**What you are asked to do:** From the line containing "This screenshot has width=859, height=626." to the final line of the entries, every line is to be reproduced exactly; no other line belongs in the output.

**Records:**
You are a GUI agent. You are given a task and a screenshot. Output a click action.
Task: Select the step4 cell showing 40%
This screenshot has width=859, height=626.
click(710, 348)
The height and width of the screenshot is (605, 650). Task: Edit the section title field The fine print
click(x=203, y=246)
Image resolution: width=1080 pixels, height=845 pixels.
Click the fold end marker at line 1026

**Result for this task:**
This screenshot has width=859, height=626.
click(710, 348)
The height and width of the screenshot is (605, 650). Task: Edit the section title field The fine print
click(x=203, y=246)
Image resolution: width=1080 pixels, height=845 pixels.
Click the fold end marker at line 1026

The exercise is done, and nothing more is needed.